# EXERCISE PROMPT
After counting the lines below that hold the word "computer", reply with the count and nothing else.

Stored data
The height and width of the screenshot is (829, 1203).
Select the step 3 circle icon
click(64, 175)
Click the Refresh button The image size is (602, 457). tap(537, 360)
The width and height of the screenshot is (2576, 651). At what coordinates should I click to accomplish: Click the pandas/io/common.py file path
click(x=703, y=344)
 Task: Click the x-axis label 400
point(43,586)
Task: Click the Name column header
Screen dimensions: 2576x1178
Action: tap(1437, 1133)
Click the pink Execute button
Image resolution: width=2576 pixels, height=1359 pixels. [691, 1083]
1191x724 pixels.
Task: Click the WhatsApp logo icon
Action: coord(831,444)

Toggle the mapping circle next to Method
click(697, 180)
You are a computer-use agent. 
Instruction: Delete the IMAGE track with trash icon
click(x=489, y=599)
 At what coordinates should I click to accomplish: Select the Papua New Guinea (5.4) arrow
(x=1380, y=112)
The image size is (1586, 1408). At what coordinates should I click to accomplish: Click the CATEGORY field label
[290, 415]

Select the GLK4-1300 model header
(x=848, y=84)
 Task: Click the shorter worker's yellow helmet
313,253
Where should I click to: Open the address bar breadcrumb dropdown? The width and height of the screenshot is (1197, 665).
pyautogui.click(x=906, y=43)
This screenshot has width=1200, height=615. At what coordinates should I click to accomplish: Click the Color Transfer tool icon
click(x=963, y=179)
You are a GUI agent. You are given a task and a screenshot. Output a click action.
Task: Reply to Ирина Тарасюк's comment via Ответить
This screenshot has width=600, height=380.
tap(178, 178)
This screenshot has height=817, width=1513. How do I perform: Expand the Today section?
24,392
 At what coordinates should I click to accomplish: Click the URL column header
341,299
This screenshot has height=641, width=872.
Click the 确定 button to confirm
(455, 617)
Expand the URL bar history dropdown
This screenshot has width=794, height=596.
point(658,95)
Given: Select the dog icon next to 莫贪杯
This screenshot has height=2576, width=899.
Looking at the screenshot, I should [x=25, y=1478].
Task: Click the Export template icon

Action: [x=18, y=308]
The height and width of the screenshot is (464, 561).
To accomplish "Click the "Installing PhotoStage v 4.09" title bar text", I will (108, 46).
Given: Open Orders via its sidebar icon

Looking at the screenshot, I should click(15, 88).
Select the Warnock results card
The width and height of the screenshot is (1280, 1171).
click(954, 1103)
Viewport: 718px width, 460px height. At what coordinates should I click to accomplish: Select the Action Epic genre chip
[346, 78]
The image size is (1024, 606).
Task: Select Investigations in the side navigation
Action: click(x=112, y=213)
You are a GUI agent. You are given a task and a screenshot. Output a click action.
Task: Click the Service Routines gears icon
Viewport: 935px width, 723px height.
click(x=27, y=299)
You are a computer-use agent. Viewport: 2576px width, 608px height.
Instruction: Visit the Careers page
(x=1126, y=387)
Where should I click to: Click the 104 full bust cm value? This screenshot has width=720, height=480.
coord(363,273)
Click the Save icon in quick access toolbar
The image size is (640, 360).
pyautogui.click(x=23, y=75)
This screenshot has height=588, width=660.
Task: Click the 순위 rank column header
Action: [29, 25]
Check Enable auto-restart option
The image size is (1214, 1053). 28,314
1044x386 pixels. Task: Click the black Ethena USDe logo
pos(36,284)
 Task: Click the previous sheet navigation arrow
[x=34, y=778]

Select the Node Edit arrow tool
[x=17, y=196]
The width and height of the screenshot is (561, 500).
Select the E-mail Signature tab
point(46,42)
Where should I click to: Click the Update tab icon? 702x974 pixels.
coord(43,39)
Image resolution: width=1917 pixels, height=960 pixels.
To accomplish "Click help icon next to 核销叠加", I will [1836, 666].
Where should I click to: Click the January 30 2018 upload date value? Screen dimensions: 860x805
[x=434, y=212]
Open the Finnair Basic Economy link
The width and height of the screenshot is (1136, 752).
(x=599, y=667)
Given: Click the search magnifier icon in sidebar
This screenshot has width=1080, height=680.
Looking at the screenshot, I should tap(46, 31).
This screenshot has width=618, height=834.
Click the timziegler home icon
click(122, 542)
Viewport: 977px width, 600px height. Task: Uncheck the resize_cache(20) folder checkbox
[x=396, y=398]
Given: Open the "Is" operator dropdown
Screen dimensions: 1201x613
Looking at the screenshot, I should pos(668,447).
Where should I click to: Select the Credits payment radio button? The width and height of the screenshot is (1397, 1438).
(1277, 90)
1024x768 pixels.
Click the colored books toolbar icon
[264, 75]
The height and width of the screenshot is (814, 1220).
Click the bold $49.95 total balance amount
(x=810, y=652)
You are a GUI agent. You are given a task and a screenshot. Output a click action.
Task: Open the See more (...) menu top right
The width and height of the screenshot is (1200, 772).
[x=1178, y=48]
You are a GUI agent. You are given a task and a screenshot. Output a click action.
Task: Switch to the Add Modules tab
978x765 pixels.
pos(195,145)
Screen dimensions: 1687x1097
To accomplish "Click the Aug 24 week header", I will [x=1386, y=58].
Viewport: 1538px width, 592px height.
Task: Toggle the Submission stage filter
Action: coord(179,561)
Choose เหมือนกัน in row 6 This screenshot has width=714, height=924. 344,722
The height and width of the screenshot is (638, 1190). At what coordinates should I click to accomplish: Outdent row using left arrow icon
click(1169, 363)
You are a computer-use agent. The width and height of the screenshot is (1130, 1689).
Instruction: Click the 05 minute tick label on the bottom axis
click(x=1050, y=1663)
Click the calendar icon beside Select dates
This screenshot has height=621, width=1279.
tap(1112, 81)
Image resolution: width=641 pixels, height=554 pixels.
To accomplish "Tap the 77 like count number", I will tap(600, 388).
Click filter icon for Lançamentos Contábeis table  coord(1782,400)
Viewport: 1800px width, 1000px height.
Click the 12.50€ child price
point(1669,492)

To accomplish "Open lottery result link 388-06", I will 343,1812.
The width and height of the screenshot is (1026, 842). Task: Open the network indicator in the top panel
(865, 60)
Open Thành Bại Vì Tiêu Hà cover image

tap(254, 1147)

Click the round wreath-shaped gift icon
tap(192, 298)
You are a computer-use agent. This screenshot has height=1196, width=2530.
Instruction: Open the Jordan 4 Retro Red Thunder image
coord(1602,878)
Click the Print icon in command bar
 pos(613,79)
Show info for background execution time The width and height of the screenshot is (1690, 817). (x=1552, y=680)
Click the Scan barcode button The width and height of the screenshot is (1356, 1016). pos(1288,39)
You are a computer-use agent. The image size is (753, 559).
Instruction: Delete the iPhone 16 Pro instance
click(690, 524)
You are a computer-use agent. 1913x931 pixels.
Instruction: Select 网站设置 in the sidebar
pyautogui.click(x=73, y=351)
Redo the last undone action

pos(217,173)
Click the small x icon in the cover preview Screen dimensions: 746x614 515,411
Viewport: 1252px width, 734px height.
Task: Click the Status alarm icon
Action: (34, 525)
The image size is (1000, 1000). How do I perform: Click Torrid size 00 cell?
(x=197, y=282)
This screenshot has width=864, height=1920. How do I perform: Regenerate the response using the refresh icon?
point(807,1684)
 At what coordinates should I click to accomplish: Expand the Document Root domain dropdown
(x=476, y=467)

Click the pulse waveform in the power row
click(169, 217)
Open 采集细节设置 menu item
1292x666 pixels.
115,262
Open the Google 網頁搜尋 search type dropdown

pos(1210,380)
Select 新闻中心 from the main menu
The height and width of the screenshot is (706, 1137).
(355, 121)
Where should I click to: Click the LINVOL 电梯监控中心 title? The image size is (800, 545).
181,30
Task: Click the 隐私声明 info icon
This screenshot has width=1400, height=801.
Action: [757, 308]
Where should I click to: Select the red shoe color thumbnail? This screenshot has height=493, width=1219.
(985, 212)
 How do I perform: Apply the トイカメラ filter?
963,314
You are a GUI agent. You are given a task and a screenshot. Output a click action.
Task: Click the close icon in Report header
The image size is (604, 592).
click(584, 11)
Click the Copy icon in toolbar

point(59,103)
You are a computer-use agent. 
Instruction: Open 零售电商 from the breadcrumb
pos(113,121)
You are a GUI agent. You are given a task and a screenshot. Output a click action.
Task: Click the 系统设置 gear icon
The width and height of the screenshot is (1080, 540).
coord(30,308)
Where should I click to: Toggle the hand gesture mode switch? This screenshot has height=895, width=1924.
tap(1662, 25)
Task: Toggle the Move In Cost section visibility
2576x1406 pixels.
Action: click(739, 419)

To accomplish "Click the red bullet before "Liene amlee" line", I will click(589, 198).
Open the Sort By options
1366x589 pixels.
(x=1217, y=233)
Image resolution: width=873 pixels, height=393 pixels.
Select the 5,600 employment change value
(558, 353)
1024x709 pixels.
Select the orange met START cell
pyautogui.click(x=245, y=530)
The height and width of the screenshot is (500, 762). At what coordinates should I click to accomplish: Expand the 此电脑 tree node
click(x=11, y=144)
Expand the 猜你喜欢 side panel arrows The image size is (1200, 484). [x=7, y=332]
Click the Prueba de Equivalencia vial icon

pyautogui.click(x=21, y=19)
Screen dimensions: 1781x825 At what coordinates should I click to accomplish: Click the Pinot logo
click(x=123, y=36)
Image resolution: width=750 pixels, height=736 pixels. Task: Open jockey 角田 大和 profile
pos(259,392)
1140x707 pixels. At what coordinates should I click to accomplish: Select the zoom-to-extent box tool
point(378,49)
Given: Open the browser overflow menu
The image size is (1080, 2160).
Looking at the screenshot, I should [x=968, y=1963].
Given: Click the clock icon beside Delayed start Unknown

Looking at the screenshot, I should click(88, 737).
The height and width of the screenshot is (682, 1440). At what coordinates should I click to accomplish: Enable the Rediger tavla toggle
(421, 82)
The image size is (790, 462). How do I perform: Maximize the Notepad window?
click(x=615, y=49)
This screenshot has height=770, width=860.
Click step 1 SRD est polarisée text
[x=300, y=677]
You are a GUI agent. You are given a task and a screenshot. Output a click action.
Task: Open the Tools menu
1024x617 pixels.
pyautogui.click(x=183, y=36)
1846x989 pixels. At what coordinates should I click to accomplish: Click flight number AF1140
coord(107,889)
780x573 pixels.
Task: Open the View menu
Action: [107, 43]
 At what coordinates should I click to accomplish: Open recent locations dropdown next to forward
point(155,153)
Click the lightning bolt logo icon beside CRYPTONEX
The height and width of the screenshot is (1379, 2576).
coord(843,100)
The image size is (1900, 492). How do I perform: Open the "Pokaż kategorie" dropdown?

# ANSWER BOX
7